Task input

=======

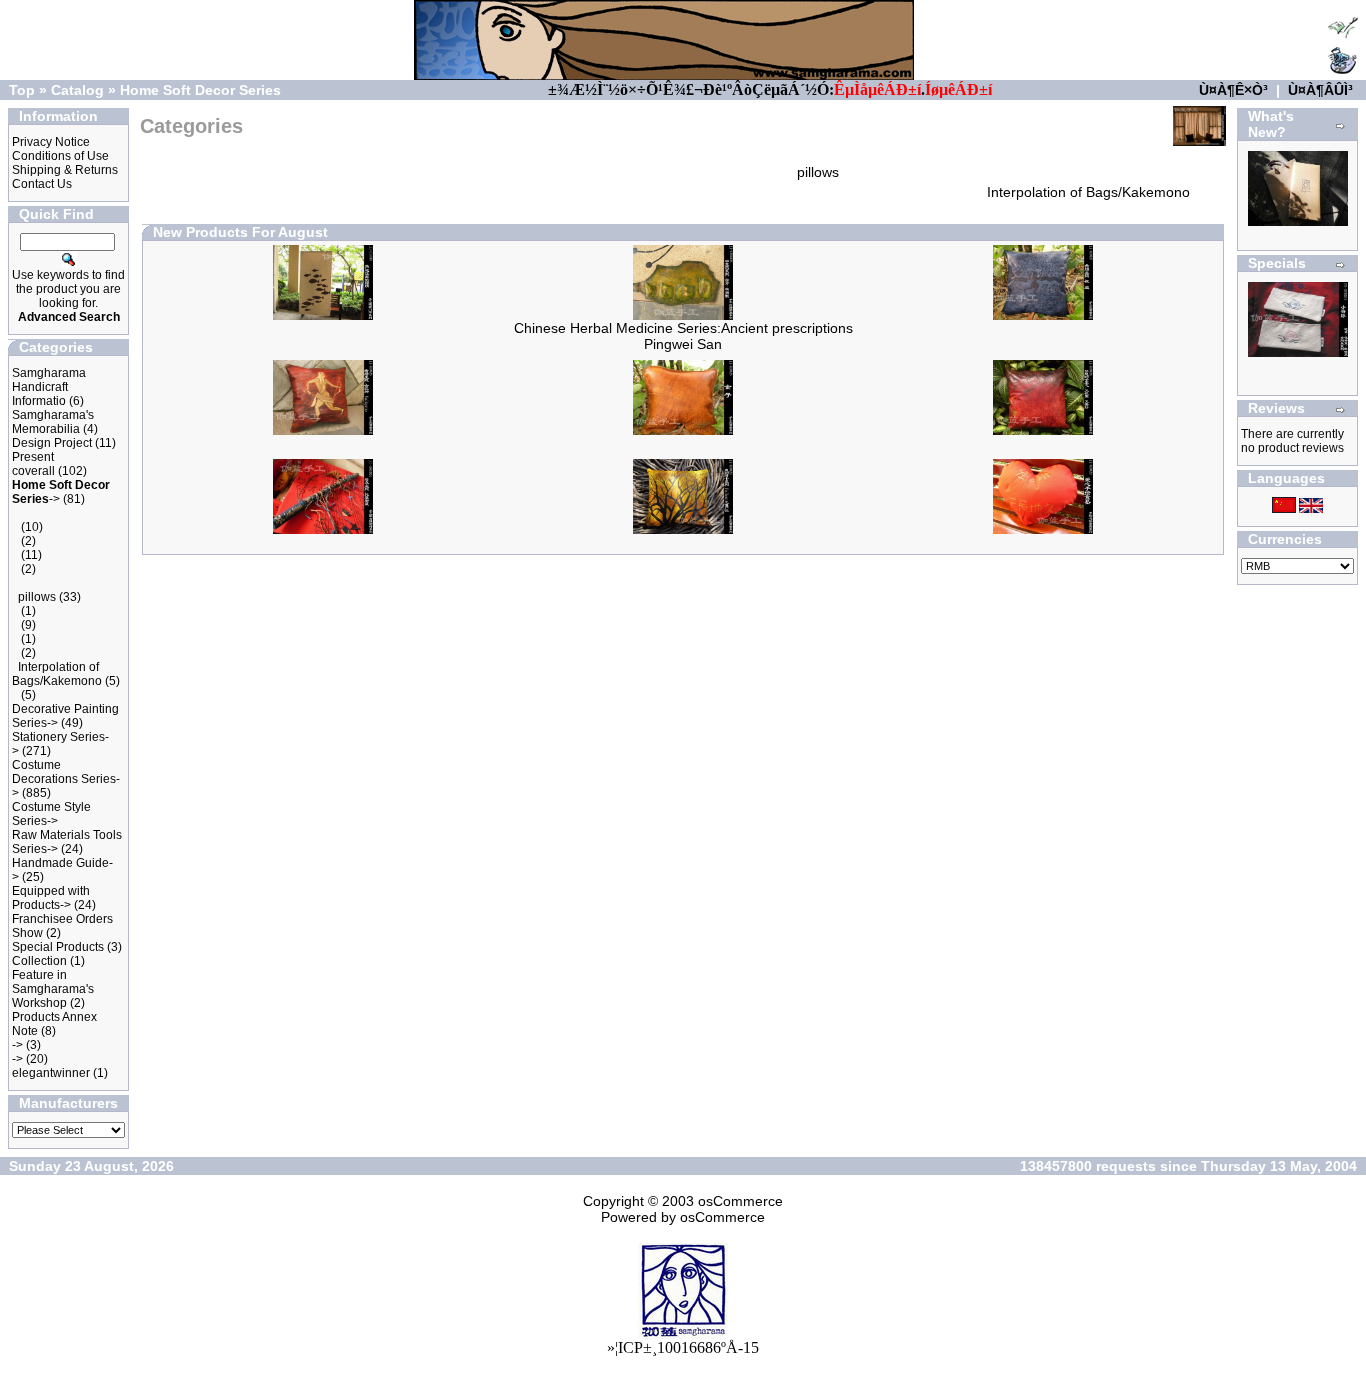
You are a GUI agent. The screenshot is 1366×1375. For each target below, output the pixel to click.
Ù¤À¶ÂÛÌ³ (1320, 90)
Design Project (52, 443)
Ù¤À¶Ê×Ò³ (1233, 90)
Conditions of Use (60, 156)
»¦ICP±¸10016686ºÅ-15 (683, 1347)
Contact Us (42, 184)
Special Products (58, 947)
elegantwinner (51, 1073)
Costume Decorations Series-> (66, 779)
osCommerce (740, 1201)
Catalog (77, 90)
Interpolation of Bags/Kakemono (57, 674)
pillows (37, 597)
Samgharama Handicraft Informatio (49, 387)
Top (22, 90)
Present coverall (33, 464)
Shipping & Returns (65, 170)
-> (17, 1045)
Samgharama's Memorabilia (53, 422)
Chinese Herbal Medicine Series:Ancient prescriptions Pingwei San (683, 336)
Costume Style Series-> (51, 814)
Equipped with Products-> (51, 898)
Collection (39, 961)
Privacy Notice (51, 142)
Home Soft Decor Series (200, 90)
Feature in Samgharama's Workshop (53, 989)
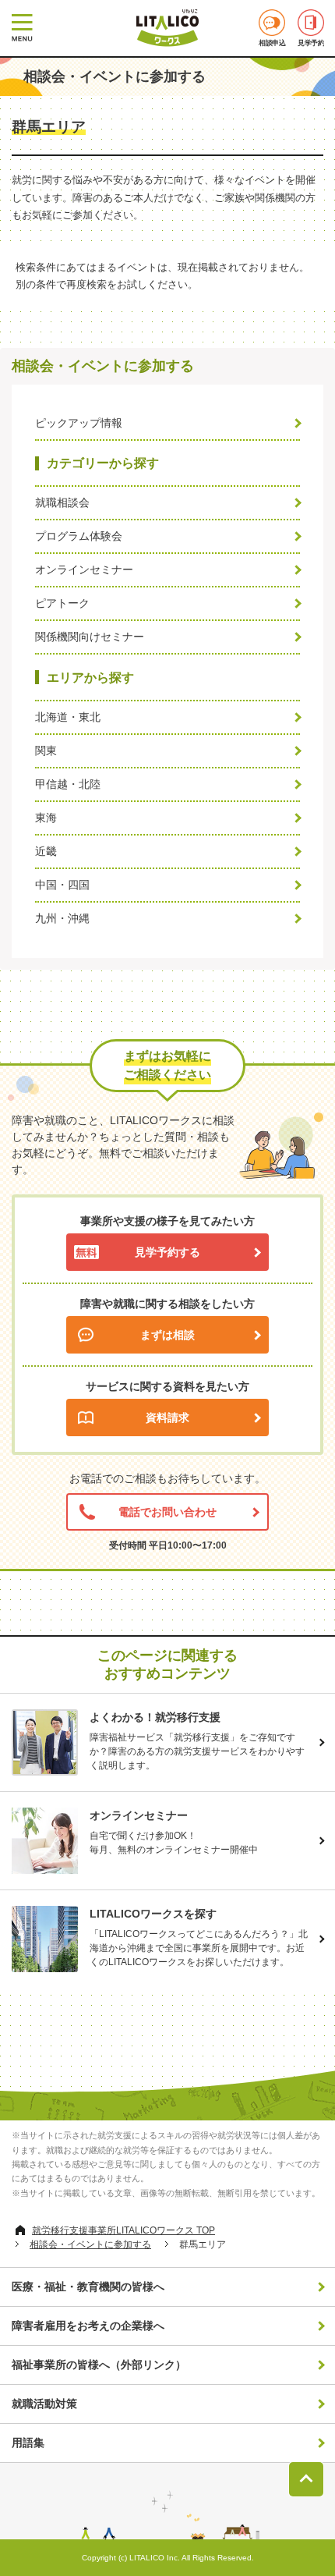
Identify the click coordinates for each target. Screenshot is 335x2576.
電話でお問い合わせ (167, 1512)
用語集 (28, 2442)
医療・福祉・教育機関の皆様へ (88, 2286)
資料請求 (167, 1417)
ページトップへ (306, 2479)
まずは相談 (167, 1335)
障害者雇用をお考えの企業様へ (88, 2325)
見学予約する (167, 1252)
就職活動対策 (44, 2403)
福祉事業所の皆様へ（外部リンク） (99, 2364)
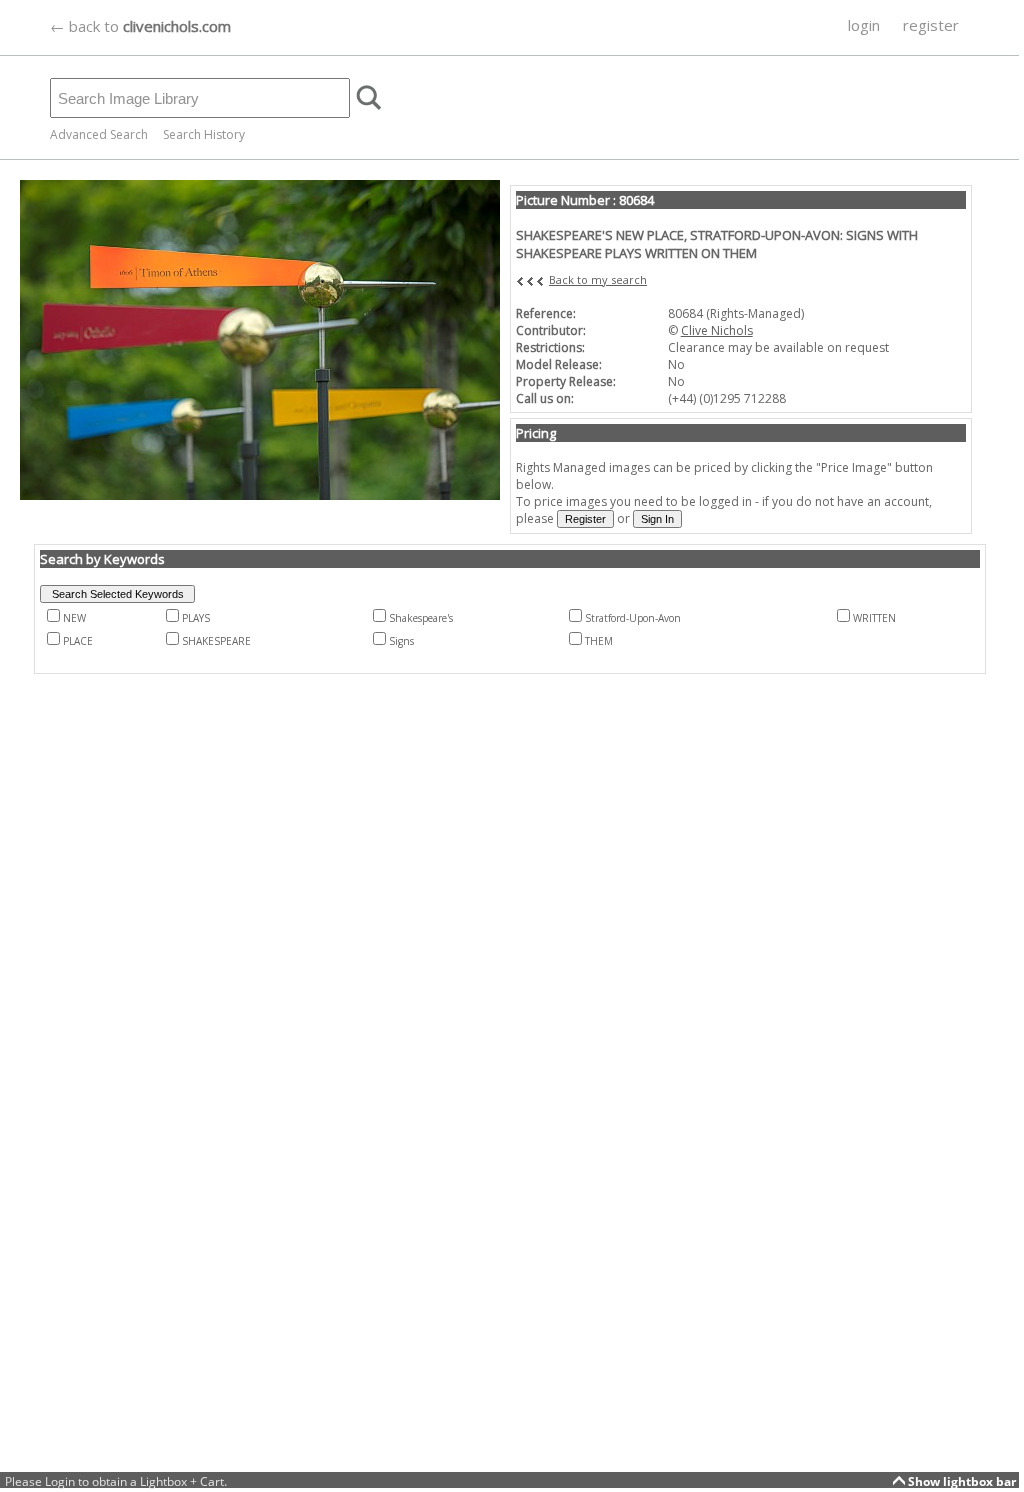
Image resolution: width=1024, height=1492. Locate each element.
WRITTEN (874, 618)
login (864, 25)
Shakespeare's (421, 618)
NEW (74, 618)
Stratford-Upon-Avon (633, 618)
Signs (401, 641)
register (931, 25)
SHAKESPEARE (216, 641)
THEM (599, 641)
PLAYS (196, 618)
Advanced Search (99, 134)
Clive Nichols (717, 330)
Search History (204, 134)
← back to (140, 26)
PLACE (78, 641)
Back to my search (598, 279)
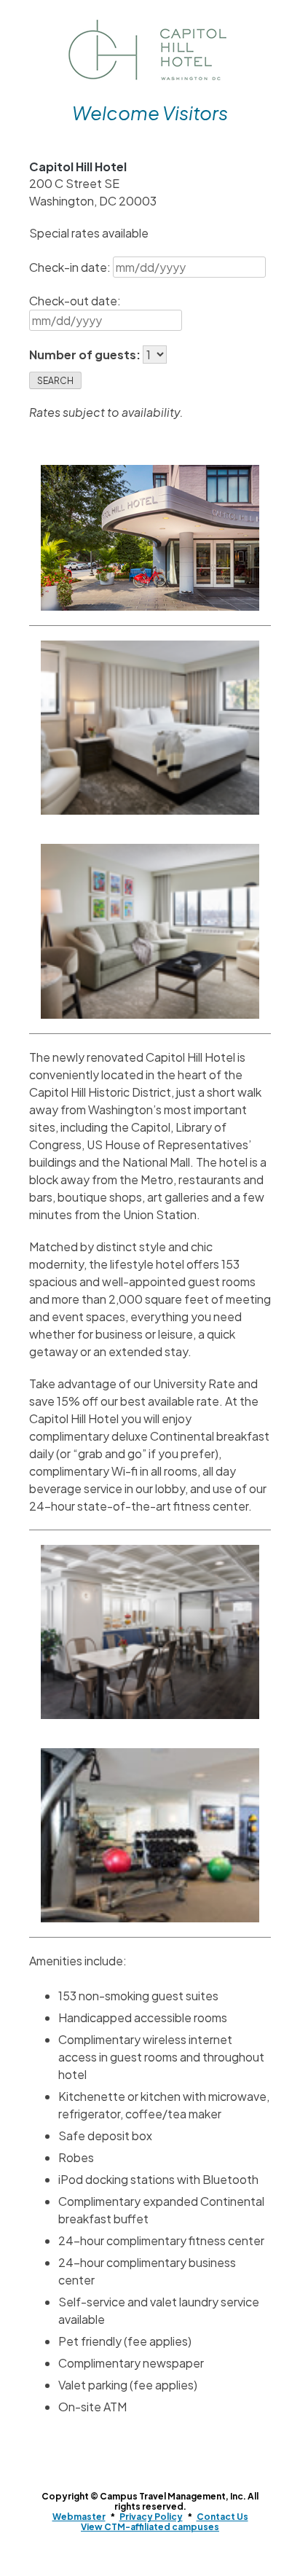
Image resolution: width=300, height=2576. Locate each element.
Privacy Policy (151, 2516)
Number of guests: (86, 354)
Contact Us (222, 2516)
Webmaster (79, 2516)
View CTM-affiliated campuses (150, 2526)
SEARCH (55, 380)
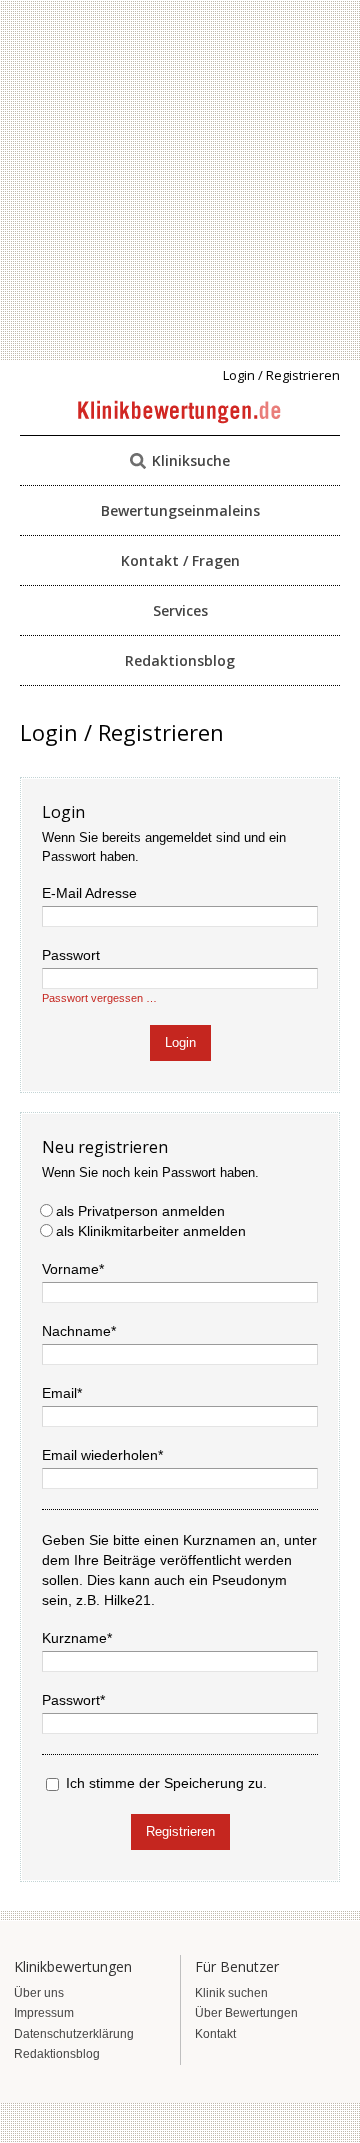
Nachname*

=======

Aim of the task
Everything from the line with "Stratford-Upon-Avon (633, 618)" through the final line of the material is to be returned exactly, both ends included, apart from the pictures.

Response to this task
Stratford-Upon-Avon (633, 618)
Signs (401, 641)
register (931, 25)
SHAKESPEARE (216, 641)
THEM (599, 641)
PLAYS (196, 618)
Advanced Search (99, 134)
Clive Nichols (717, 330)
Search History (204, 134)
← back to (140, 26)
PLACE (78, 641)
Back to my search (598, 279)
Image resolution: width=300, height=2576. Locate each element.
Privacy Policy (151, 2516)
Number of guests: (86, 354)
Contact Us (222, 2516)
Webmaster (79, 2516)
View CTM-affiliated campuses (150, 2526)
SEARCH (55, 380)
Nachname*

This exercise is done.